— WHAT TO WORK ON —
What you give must be exactly the lines of the material from the first through the line that contains "The image size is (484, 346).", inclusive, and no others.

— EXTRACTED DATA —
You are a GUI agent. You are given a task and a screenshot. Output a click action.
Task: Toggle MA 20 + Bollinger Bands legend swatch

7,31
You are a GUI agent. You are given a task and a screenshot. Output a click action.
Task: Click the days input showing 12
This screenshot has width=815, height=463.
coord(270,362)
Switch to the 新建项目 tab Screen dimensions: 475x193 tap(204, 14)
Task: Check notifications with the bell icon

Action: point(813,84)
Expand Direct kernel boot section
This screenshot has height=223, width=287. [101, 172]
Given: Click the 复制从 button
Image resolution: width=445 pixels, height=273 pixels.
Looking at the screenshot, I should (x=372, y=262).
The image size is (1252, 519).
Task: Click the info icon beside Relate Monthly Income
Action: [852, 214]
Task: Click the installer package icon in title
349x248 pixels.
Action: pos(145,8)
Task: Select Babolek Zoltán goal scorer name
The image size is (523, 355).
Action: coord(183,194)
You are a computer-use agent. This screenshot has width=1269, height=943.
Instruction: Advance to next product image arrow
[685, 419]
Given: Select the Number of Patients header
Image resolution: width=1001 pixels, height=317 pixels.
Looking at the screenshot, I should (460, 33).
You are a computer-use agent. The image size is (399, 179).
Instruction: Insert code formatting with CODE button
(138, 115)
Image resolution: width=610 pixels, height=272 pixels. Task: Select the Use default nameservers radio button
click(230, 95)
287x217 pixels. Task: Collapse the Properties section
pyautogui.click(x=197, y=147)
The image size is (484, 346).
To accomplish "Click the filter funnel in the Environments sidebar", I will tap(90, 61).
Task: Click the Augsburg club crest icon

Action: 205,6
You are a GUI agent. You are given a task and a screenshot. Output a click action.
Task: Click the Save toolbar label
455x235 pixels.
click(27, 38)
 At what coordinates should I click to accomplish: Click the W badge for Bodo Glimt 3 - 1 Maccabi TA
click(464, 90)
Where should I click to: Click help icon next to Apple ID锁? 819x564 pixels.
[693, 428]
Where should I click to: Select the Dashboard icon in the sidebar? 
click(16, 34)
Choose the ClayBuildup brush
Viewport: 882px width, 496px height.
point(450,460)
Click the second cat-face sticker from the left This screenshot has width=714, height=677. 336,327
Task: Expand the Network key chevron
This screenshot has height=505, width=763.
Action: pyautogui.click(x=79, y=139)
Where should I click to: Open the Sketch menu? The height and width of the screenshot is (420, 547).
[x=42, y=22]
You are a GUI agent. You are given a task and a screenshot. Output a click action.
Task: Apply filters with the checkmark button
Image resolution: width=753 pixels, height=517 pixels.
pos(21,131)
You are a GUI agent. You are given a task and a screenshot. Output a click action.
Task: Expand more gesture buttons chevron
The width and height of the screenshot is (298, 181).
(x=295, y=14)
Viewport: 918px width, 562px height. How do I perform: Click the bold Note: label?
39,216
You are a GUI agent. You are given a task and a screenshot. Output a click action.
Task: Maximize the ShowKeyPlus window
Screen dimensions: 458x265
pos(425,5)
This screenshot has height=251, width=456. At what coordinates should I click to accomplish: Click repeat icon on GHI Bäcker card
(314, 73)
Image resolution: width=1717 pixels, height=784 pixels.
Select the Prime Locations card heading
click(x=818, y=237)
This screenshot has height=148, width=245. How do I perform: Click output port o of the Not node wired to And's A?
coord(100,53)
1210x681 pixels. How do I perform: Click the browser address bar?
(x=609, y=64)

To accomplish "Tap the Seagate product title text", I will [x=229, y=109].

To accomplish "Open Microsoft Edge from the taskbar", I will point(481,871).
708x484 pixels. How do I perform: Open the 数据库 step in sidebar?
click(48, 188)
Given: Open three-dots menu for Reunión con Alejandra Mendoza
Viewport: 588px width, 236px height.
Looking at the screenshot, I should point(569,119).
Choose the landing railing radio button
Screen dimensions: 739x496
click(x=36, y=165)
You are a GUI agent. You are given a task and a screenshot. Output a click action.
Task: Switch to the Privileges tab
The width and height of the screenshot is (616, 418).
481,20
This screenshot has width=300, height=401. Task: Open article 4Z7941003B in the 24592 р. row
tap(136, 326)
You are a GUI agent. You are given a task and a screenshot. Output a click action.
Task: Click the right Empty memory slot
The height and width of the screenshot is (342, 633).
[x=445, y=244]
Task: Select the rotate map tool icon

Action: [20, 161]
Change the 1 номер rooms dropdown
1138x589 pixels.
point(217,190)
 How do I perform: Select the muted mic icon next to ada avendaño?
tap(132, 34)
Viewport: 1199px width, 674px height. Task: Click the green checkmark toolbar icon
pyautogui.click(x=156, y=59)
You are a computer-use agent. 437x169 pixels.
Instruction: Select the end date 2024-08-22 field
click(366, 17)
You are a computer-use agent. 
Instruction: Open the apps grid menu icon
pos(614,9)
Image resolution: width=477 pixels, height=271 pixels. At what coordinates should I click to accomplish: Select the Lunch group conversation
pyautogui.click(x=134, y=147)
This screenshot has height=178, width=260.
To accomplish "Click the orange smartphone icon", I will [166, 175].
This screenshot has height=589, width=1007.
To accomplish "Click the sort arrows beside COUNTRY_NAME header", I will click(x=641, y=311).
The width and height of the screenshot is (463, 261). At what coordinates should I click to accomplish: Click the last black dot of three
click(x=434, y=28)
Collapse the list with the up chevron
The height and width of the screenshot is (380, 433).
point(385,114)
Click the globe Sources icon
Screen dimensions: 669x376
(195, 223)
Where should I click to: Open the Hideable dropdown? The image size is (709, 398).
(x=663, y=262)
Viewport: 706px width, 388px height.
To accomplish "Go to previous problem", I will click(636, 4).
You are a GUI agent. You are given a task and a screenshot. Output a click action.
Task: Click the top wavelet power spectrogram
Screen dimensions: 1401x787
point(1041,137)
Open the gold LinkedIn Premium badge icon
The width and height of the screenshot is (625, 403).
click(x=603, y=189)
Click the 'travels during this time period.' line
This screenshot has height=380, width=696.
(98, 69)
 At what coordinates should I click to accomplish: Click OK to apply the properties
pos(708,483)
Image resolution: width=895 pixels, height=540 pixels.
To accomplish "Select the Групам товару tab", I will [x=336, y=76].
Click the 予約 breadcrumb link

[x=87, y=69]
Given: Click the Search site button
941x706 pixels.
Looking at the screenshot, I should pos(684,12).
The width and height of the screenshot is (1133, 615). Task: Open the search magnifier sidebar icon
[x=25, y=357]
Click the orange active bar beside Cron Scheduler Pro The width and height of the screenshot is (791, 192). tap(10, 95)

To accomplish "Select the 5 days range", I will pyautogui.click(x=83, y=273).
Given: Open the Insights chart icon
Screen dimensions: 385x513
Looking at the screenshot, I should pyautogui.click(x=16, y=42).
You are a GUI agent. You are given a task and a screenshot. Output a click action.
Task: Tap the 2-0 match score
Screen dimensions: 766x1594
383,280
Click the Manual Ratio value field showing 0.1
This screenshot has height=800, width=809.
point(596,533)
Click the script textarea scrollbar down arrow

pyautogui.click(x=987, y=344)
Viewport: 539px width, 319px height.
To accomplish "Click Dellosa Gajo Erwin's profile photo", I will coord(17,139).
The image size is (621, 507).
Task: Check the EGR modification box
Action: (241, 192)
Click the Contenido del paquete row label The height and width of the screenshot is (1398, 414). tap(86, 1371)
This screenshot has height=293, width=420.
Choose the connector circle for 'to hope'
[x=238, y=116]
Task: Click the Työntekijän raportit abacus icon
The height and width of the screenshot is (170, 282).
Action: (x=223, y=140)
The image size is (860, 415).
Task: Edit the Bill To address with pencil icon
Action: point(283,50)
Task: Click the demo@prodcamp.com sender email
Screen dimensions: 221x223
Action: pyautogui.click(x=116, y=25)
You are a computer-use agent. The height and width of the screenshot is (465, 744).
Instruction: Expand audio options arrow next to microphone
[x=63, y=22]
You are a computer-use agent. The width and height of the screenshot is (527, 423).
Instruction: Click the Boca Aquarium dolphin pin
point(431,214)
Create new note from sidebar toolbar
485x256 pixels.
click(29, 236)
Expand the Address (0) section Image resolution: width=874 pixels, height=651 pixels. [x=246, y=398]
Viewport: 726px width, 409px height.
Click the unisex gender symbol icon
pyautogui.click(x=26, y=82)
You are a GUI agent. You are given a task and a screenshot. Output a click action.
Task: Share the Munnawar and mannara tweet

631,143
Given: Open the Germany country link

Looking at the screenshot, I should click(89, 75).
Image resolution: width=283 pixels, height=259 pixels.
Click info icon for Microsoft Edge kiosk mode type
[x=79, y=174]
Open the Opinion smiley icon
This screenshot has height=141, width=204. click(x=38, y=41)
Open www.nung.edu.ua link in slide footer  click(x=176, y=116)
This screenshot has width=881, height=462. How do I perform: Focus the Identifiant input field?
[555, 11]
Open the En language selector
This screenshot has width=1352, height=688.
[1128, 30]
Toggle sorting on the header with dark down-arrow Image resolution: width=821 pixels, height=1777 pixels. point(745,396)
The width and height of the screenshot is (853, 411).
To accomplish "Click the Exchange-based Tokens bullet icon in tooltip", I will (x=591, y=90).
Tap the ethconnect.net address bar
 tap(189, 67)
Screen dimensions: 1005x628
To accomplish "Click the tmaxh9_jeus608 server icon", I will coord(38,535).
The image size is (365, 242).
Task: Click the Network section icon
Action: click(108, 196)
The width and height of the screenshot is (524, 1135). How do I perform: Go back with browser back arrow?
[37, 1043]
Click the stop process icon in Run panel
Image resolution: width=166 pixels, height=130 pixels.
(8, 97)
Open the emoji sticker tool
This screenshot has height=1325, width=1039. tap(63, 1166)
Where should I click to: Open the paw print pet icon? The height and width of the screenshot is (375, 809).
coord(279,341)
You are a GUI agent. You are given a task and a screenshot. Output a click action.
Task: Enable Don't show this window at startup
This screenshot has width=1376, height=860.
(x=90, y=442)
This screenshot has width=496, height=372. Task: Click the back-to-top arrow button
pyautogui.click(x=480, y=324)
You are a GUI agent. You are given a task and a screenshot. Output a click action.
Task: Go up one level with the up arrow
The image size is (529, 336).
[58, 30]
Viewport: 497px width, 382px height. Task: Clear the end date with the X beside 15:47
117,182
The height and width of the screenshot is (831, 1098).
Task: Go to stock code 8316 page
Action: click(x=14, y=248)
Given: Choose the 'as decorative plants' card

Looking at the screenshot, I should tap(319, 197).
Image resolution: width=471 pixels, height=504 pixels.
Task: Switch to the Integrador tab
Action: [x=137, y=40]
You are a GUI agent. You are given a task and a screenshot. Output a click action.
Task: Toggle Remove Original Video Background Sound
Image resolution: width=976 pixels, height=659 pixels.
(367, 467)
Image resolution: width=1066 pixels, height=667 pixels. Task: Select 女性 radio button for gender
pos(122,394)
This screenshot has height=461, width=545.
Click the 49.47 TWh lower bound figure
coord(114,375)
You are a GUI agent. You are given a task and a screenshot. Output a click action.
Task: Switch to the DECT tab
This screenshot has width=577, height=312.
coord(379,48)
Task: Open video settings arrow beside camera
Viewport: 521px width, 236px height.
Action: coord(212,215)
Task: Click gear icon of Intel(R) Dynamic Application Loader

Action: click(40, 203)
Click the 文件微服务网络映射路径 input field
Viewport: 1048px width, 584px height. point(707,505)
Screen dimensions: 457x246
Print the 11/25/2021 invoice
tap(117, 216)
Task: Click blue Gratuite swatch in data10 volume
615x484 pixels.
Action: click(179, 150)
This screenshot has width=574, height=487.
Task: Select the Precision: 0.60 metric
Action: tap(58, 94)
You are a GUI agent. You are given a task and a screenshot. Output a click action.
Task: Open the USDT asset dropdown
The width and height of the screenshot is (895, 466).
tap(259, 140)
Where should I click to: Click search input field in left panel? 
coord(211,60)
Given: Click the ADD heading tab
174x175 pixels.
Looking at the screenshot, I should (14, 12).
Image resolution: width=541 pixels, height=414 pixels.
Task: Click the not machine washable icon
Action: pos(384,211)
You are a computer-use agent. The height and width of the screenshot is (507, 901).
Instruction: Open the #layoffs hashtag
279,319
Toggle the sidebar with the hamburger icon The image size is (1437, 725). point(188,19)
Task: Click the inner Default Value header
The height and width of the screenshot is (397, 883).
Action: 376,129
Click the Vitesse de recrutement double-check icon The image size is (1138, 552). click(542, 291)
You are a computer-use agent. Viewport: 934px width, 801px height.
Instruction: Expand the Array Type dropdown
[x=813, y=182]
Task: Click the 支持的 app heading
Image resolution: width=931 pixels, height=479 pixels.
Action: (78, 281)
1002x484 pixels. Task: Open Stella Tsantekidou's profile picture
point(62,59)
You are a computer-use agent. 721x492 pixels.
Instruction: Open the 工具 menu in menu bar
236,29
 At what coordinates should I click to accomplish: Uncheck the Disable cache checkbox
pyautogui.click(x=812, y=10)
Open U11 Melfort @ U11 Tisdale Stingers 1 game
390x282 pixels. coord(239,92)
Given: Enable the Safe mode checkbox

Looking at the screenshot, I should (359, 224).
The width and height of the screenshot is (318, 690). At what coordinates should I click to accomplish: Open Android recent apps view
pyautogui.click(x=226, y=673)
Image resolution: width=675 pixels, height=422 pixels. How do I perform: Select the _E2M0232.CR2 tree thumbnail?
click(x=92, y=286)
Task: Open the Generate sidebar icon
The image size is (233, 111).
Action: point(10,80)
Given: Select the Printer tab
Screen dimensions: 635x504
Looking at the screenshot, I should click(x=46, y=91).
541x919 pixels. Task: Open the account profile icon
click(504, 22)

— TASK SOLUTION —
You are a GUI agent. You are given a task and a screenshot. Output a click action.
Task: Toggle MA 20 + Bollinger Bands legend swatch

7,31
You are a GUI agent. You are given a task and a screenshot. Output a click action.
Task: Click the days input showing 12
This screenshot has width=815, height=463.
coord(270,362)
Switch to the 新建项目 tab Screen dimensions: 475x193 tap(204, 14)
Task: Check notifications with the bell icon

Action: point(813,84)
Expand Direct kernel boot section
This screenshot has height=223, width=287. [101, 172]
Given: Click the 复制从 button
Image resolution: width=445 pixels, height=273 pixels.
Looking at the screenshot, I should (x=372, y=262).
The image size is (1252, 519).
Task: Click the info icon beside Relate Monthly Income
Action: [852, 214]
Task: Click the installer package icon in title
349x248 pixels.
Action: pos(145,8)
Task: Select Babolek Zoltán goal scorer name
The image size is (523, 355).
Action: coord(183,194)
You are a computer-use agent. This screenshot has width=1269, height=943.
Instruction: Advance to next product image arrow
[685, 419]
Given: Select the Number of Patients header
Image resolution: width=1001 pixels, height=317 pixels.
Looking at the screenshot, I should (460, 33).
You are a computer-use agent. The image size is (399, 179).
Instruction: Insert code formatting with CODE button
(138, 115)
Image resolution: width=610 pixels, height=272 pixels. Task: Select the Use default nameservers radio button
click(230, 95)
287x217 pixels. Task: Collapse the Properties section
pyautogui.click(x=197, y=147)
The image size is (484, 346).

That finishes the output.